CE-HA-PE zihniyeti

2
Latest posts by Emin Keşmer (see all)

Sokak röportajlarında görüyorum, spiker soruyor vatandaşa:

-Elektriğe, doğalgaza zam gelmiş ne düşünüyorsunuz?

Vatandaş kurulmuş saat gibi cevap veriyor:

-Gelir tabii! Bunlar CeHaPe zihniyetinden kaynaklanıyor, onlar yapıyorlar bu zammı. Ama hükümet bunları düzeltir mutlaka…

Spiker alaycı bir dille devam ediyor:

-Zammı hükümet yapıyor sen CeHaPe zihniyeti diyorsun? İktidarda CeHaPe mi var?

-Abi, bunlar hep CeHaPe yüzünden, hükümeti bırakmıyorlar ki memleketi kalkındırsın, bizi bu zamlardan kurtarsın!

Öte yandan birçok demokrat, Atatürkçü, solcu, sosyalist arkadaş bu mantıksız, aptalca ifadelere dikkat çekmek için bu sokak videolarını paylaşıyorlar. 

Ve altındaki yorumları okuyoruz:

-Bu aptal, bu cahil millet bunları söyledikçe biz daha çok çekeriz bu zulmü.

-Uyu ey milletim, uyu, hiç uyanma! Sen uyudukça zamlar biter mi hiç? 

-Bu zulüm müstahaktır sana… Daha beter ol!
-Bir torba makarnaya, iki torba kömüre reyini satanlar bunlar işte!

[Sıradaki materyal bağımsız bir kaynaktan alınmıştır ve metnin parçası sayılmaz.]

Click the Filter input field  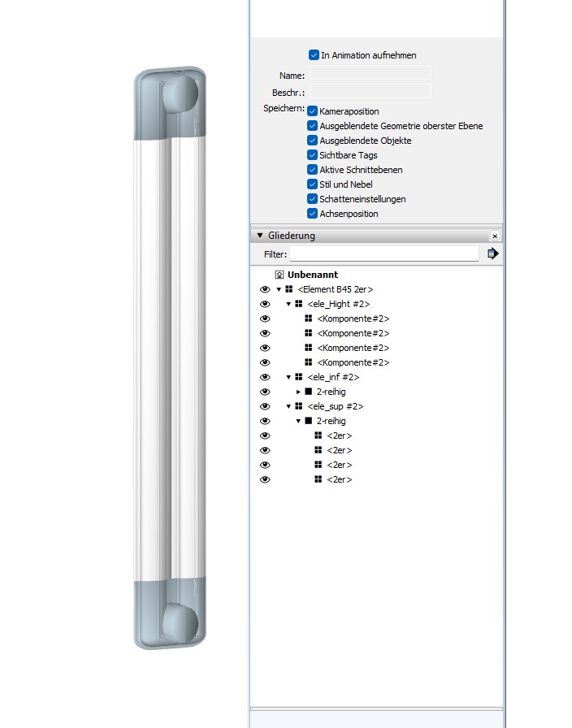coord(384,254)
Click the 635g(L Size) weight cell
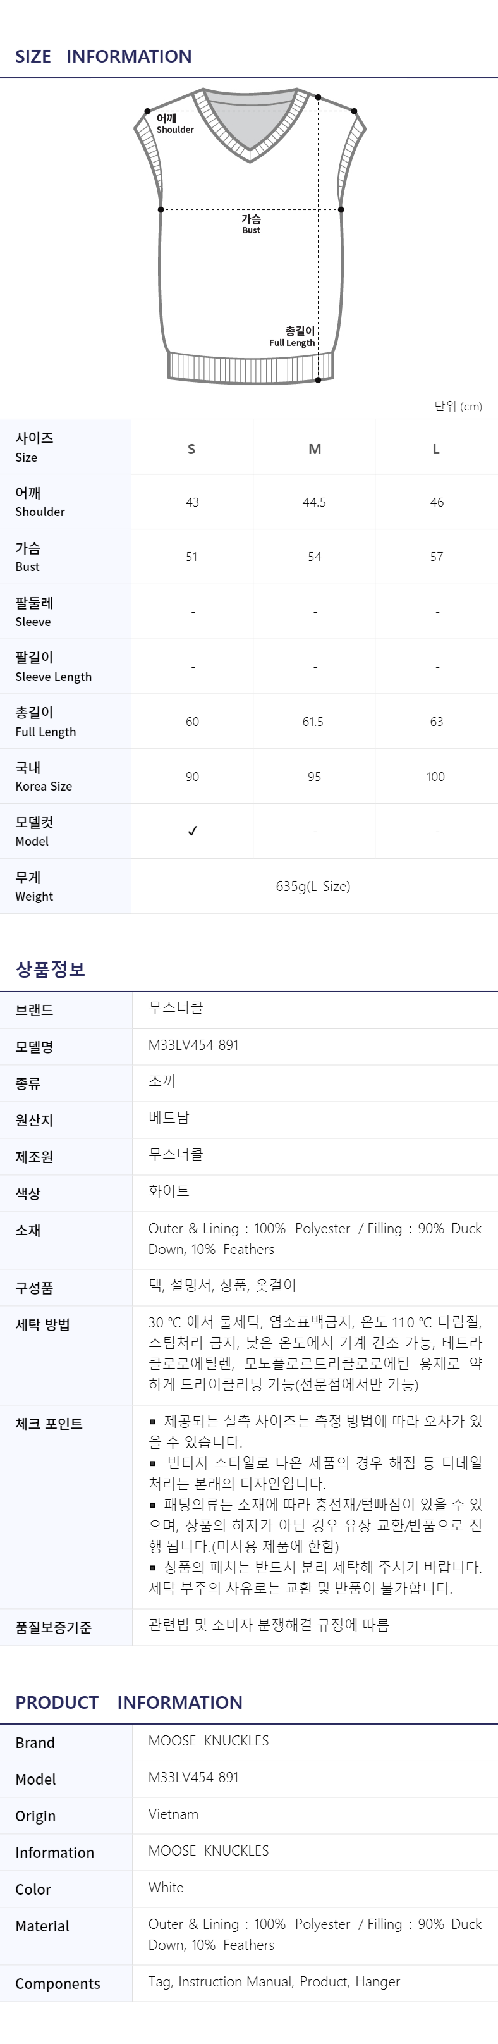 click(x=313, y=886)
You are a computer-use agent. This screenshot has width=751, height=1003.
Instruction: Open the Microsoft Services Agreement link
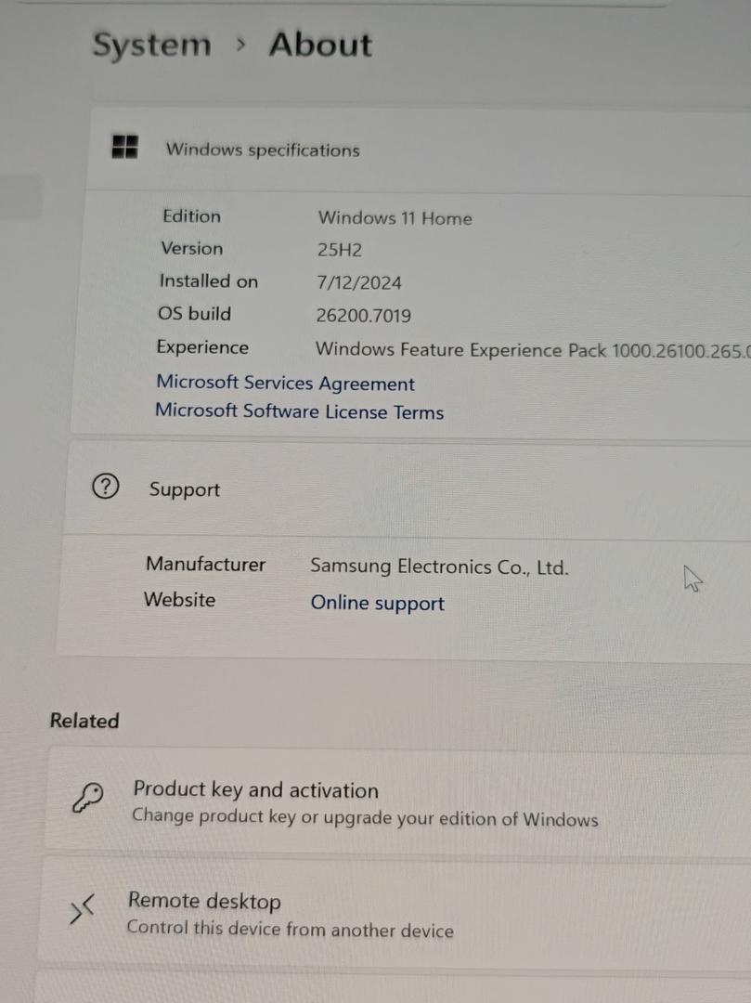pos(285,383)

-Bunlarla mı çağdaş bir ülke kuracağız? 

-Bu mankafa halkla mı demokrasiyi geliştirip oturtacağız?

Bu şablon bana mide bulandırıcı geliyor.

Halkın içinden çıkan ve bu ‘cahilce’ sözleri söyleyenlerin veya bu ölçüde saçmalamasa bile bu fikirde olanların hangi sebeplerle bu fikre saplandıklarını, niçin CHP’den nefret eder hale geldiklerini sorgulayan yok?

Bu nefret durup dururken mi oluştu acaba yoksa bunun bir tarihi var mıdır diyen de çok yok?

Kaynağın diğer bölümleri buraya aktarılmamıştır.